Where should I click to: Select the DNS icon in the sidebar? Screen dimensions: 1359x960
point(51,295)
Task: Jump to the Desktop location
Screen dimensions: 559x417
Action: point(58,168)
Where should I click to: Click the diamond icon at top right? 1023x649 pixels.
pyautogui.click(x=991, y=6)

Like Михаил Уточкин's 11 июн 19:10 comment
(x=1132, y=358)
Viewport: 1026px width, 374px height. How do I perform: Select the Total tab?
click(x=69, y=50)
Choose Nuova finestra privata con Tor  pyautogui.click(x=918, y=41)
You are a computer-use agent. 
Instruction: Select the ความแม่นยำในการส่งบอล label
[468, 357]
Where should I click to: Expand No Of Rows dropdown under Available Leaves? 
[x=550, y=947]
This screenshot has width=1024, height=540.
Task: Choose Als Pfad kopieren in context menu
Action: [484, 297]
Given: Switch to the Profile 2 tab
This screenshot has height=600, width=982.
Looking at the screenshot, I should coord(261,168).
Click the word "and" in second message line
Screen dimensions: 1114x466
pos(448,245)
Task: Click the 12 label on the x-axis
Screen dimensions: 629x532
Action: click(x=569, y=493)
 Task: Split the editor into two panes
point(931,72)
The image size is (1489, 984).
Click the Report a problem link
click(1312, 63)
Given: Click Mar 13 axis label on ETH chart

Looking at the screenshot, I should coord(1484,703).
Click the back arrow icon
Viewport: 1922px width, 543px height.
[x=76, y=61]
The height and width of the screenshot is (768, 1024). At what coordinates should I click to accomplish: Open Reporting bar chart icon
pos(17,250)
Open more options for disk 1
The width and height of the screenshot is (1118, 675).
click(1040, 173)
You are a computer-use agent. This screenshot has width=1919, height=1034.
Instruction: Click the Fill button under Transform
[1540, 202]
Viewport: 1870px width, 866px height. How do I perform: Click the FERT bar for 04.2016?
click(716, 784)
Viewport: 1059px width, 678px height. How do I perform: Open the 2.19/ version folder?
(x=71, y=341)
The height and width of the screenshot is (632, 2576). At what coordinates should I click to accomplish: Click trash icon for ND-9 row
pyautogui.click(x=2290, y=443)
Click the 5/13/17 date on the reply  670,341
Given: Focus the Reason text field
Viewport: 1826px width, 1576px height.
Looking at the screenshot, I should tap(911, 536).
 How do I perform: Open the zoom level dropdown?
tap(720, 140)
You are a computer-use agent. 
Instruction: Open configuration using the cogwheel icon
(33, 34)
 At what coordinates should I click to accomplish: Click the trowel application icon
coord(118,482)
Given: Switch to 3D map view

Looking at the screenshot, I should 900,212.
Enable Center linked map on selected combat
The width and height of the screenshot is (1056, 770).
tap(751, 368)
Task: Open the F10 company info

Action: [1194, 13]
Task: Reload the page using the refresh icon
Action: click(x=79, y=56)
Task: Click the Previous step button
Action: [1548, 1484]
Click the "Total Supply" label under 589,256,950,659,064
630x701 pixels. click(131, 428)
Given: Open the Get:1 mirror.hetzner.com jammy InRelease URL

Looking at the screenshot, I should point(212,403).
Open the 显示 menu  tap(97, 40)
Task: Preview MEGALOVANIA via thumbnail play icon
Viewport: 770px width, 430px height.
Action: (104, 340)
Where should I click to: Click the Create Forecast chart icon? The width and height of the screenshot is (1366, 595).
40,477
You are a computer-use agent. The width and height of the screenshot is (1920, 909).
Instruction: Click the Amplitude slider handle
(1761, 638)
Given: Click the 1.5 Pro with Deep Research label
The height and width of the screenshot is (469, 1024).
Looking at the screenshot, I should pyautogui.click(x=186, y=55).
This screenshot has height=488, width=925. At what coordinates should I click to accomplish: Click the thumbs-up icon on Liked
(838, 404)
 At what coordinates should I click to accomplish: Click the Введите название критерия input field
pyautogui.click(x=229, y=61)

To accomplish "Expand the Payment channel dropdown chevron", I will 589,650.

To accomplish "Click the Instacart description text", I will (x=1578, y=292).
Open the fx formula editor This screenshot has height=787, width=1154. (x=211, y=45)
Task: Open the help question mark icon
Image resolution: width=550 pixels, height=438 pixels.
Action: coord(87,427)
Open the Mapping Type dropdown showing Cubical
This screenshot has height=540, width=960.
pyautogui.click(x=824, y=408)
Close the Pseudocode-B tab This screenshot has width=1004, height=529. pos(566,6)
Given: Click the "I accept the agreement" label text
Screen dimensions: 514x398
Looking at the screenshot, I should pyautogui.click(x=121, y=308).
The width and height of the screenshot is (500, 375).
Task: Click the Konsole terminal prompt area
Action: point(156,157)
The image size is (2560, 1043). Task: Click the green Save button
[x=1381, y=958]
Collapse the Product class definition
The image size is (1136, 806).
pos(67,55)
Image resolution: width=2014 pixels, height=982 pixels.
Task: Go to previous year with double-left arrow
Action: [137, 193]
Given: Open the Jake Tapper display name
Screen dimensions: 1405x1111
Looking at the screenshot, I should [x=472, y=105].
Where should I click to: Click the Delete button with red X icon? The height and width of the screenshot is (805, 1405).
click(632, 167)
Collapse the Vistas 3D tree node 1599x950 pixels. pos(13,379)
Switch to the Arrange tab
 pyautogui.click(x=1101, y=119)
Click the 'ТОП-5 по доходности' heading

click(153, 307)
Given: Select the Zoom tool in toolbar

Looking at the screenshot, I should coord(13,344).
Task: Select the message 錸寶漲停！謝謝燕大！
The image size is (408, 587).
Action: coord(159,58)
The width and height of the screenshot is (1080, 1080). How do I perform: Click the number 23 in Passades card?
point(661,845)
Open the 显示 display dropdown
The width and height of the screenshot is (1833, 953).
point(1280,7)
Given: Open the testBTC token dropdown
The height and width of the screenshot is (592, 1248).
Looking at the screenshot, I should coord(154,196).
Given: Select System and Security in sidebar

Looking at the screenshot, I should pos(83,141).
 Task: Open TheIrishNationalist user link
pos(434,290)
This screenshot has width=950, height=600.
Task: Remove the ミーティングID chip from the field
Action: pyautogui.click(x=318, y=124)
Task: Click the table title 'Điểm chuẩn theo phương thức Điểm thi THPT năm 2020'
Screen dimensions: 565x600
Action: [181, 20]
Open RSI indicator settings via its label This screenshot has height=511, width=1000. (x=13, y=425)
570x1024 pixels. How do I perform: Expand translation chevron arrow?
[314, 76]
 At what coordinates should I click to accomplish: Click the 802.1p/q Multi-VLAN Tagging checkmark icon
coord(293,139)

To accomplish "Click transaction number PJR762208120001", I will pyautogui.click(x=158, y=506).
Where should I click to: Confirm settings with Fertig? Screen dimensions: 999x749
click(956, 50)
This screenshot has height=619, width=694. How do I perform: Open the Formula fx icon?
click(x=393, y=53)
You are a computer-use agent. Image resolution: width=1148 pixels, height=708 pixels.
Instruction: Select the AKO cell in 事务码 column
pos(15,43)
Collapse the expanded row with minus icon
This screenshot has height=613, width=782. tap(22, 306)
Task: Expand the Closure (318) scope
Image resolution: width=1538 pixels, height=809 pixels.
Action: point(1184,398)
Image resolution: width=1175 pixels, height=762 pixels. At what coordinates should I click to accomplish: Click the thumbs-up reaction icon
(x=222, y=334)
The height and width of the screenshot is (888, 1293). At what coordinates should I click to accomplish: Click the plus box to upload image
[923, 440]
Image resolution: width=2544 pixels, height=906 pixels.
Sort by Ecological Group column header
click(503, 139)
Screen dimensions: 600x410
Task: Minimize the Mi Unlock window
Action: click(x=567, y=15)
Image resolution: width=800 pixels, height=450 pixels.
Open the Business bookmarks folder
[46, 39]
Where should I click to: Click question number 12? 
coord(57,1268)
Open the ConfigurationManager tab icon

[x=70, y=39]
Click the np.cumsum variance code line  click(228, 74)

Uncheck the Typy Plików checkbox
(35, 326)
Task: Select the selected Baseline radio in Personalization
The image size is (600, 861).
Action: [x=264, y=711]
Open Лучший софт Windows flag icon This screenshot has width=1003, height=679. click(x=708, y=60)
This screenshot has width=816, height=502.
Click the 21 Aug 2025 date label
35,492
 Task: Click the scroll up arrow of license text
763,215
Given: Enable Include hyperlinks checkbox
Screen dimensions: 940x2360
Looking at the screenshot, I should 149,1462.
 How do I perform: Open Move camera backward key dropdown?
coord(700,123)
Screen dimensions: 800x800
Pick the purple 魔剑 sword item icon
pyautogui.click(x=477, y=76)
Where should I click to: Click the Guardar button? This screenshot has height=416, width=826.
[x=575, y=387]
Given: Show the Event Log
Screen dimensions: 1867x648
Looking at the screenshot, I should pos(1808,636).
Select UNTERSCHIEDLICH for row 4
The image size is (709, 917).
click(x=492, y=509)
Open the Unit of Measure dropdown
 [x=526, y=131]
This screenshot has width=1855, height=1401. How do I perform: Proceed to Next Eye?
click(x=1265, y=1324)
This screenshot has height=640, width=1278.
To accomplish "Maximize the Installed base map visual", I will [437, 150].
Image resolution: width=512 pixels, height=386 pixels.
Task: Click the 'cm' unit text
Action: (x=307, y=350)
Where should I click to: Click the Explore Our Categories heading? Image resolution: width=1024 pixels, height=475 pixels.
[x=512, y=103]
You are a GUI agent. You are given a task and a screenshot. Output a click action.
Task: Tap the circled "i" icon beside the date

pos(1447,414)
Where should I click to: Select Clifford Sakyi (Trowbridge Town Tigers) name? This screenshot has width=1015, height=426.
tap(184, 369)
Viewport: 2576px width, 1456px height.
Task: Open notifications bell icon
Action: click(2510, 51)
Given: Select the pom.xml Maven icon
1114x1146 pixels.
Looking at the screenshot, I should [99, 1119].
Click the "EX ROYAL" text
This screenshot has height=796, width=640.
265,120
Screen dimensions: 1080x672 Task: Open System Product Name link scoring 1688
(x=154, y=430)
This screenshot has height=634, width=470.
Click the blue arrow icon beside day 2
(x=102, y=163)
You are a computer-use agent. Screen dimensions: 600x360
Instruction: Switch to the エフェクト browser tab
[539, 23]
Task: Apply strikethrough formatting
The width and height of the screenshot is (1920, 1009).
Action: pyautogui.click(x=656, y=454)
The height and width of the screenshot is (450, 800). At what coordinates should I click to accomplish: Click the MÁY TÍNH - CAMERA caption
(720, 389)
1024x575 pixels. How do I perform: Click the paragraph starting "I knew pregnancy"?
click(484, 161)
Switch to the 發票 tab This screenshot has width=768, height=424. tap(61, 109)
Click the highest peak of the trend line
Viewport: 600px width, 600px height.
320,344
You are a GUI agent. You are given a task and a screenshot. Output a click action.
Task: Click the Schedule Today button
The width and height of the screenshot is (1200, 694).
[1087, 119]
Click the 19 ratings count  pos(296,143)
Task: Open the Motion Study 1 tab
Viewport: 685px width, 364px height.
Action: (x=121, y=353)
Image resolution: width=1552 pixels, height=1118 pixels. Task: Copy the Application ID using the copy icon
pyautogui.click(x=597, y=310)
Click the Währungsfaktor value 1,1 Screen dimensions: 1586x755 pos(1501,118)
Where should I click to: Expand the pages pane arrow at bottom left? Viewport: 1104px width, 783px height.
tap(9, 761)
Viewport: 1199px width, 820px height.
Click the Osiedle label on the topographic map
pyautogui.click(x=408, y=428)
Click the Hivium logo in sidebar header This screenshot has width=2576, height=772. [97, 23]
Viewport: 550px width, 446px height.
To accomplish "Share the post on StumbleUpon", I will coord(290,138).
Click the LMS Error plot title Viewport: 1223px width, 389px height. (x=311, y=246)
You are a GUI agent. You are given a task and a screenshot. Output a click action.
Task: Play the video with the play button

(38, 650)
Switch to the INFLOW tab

*****

Would you please copy exactly the part of the entries above that begins at the line containing "Where should I click to: Click the Guardar" and ends at the line containing "Given: Show the Event Log", both lines included?

Where should I click to: Click the Guardar button? This screenshot has height=416, width=826.
[x=575, y=387]
Given: Show the Event Log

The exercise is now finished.